Fortunately for those of you following along at home, Wikipedia has a great article on Huffman Coding. The theory is simple, just keep taking the bottom two smallest frequency numbers and smoosh them into a new node with their frequency summed together until you’re left with only two elements. Then split each node of the tree into 0 and 1, and just keep appending on down the tree.
; P50 (***) Huffman code.
(comment "First of all, consult a good book on discrete mathematics or algorithms for a detailed description of Huffman codes!")
(comment "We suppose a set of symbols with their frequencies, given as a list of fr(S,F) terms. Example: [fr(a,45),fr(b,13),fr(c,12),fr(d,16),fr(e,9),fr(f,5)]. Our objective is to construct a list hc(S,C) terms, where C is the Huffman code word for the symbol S. In our example, the result could be Hs = [hc(a,'0'), hc(b,'101'), hc(c,'100'), hc(d,'111'), hc(e,'1101'), hc(f,'1100')] [hc(a,'01'),...etc.]. The task shall be performed by the predicate huffman/2 defined as follows:")
(defn huffman-tree [fs]
(let [fs-sorted (sort-by #(nth % 1) fs)]
(loop [[a b & tail] fs-sorted]
(if (not (empty? tail))
(recur (sort-by #(nth % 1) (conj tail (list (concat (list (nth a 0)) (list (nth b 0))) (+ (nth a 1) (nth b 1))))))
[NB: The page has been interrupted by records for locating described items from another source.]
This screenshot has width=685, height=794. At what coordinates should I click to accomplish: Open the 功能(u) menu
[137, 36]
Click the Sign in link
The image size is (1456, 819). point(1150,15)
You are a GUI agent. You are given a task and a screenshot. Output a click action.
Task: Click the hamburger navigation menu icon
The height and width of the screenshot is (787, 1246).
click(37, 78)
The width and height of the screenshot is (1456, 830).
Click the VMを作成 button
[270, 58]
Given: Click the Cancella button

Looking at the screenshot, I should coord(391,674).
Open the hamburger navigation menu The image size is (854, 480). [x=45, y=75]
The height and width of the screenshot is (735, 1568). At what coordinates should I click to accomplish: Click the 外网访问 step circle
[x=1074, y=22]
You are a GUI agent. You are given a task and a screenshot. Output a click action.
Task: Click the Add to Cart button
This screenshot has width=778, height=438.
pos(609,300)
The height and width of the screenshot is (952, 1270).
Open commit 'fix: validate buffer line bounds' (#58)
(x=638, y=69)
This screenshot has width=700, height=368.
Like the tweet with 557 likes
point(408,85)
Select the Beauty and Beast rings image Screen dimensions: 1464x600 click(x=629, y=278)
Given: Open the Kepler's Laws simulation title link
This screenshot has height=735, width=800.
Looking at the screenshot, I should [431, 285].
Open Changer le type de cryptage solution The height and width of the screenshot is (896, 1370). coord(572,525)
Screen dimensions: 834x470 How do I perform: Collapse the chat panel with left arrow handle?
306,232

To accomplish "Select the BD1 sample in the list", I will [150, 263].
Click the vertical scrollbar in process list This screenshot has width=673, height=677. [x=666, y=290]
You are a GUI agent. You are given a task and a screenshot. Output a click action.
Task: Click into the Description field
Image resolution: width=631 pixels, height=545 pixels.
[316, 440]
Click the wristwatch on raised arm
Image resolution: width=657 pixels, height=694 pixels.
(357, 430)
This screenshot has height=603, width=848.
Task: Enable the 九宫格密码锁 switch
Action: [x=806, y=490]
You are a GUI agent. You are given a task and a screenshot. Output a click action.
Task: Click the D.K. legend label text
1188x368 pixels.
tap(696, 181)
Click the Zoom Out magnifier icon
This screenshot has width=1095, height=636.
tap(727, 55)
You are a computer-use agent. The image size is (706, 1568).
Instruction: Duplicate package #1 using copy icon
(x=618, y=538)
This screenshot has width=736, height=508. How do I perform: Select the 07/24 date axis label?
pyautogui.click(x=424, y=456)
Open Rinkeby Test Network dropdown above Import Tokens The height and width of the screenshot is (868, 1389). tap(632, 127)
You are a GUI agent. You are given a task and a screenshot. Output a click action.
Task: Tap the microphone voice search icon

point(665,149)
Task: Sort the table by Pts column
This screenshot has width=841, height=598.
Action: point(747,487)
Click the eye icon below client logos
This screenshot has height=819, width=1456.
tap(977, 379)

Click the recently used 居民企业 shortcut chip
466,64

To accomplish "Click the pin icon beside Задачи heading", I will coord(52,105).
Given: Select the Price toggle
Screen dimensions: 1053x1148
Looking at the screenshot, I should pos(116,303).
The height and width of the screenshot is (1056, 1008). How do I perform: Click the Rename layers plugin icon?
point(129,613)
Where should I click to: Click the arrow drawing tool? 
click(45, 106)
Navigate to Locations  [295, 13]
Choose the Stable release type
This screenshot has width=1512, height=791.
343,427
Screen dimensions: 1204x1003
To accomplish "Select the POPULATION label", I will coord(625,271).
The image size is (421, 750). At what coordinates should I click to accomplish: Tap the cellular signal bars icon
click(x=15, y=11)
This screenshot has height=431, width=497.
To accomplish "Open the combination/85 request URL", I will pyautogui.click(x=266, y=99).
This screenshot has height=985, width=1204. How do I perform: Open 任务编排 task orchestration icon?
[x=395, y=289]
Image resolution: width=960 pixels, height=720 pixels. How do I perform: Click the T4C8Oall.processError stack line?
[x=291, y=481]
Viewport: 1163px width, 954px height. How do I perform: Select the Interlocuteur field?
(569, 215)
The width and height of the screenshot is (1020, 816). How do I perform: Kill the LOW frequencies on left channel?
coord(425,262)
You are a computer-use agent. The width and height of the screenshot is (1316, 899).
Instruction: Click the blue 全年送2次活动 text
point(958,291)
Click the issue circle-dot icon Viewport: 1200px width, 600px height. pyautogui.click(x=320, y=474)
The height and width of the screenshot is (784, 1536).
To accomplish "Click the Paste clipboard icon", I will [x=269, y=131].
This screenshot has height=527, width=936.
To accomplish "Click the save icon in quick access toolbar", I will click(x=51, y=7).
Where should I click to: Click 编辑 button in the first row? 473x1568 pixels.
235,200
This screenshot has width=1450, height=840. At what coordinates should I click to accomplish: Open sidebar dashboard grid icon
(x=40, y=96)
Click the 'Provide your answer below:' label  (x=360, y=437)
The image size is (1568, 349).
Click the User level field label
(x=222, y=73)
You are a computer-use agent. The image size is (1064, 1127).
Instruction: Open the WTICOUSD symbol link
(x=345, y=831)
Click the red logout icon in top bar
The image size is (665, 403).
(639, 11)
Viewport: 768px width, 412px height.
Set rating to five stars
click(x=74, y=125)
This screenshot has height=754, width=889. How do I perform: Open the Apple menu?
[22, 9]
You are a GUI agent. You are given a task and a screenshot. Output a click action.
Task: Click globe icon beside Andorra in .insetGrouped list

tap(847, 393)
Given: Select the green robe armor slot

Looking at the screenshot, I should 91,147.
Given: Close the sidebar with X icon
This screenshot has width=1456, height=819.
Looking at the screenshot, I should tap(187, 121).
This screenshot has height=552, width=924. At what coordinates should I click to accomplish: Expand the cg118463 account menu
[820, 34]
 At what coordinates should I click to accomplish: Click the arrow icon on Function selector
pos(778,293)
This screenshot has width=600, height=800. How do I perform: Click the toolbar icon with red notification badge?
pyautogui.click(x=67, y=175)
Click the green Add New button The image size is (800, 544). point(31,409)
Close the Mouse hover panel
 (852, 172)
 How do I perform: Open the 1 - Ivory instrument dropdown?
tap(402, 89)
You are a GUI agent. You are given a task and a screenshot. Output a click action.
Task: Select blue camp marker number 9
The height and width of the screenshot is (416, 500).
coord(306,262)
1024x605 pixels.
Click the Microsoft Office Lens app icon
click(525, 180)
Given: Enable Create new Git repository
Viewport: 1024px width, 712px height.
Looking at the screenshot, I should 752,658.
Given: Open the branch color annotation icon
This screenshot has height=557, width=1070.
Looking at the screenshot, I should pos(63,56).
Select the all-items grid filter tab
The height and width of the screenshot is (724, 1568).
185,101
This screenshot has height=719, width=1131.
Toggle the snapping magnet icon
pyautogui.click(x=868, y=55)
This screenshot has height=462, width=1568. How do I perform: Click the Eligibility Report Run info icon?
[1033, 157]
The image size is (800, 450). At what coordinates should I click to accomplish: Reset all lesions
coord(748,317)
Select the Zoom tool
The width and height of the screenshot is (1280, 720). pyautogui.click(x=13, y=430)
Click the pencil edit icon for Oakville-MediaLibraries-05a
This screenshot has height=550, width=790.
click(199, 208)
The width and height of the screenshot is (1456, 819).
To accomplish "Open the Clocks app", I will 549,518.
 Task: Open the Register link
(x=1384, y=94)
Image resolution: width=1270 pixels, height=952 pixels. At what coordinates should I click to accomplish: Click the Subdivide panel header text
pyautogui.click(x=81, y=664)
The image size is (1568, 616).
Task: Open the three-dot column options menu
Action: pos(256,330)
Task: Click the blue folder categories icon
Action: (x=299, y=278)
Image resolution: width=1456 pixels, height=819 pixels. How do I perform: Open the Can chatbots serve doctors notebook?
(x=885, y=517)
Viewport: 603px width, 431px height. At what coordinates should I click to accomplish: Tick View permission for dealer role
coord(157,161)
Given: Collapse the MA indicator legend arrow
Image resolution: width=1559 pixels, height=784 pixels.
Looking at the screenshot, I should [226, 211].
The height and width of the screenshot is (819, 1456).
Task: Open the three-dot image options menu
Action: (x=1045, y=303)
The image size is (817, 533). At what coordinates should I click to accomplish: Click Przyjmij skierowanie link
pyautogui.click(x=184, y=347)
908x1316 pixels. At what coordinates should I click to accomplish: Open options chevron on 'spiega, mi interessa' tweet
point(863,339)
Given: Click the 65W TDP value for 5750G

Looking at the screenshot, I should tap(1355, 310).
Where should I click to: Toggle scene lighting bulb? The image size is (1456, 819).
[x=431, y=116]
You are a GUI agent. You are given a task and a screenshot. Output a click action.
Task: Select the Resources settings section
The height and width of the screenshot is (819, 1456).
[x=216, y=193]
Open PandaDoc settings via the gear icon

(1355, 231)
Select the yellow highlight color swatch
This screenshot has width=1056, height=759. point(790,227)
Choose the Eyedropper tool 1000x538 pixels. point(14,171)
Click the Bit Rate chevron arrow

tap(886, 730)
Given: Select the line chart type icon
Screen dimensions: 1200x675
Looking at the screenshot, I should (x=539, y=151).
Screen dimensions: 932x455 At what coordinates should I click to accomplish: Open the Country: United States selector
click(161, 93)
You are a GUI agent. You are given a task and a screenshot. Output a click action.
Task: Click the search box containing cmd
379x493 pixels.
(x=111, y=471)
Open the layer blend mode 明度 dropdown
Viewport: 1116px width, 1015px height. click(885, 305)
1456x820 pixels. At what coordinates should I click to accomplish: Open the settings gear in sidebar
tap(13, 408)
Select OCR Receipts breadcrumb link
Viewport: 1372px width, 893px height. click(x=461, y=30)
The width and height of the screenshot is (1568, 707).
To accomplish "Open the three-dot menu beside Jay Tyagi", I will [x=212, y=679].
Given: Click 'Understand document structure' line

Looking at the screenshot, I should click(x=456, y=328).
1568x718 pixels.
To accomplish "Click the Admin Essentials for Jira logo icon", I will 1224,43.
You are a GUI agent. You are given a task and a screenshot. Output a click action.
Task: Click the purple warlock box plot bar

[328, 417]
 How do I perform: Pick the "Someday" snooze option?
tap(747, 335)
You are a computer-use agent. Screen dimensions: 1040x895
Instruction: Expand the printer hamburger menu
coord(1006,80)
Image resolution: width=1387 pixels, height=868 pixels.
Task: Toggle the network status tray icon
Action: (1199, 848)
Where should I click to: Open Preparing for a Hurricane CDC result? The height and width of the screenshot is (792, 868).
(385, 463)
(concat (list (nth a 0)) (list (nth b 0)))))))
(defn digit-map [a b c]
(if (seq? a)
(map digit-map a (list "0" "1") (list (str c b) (str c b)))
(list a (str c b))))
(defn dft [ls]
(mapcat (fn [e]
(if (list? e)
e
(dft e)
)) ls))
(defn process [ls]
(loop [[a b & tail] ls
out '()]
(if (empty? tail)
(sort-by (fn [[a b]] a) (conj out (list a b)))
(recur tail (conj out (list a b))))))
(defn huffman [fs]
(let [tree (huffman-tree fs)]
(process (dft (map
digit-map
tree
(list "0" "1")
(list "" ""))))))
There’s probably a lot of room to optimize and shortcut a lot of what I did. This was a three star problem, though, so I’m sure that most of the optimization is going to be in the flattening code.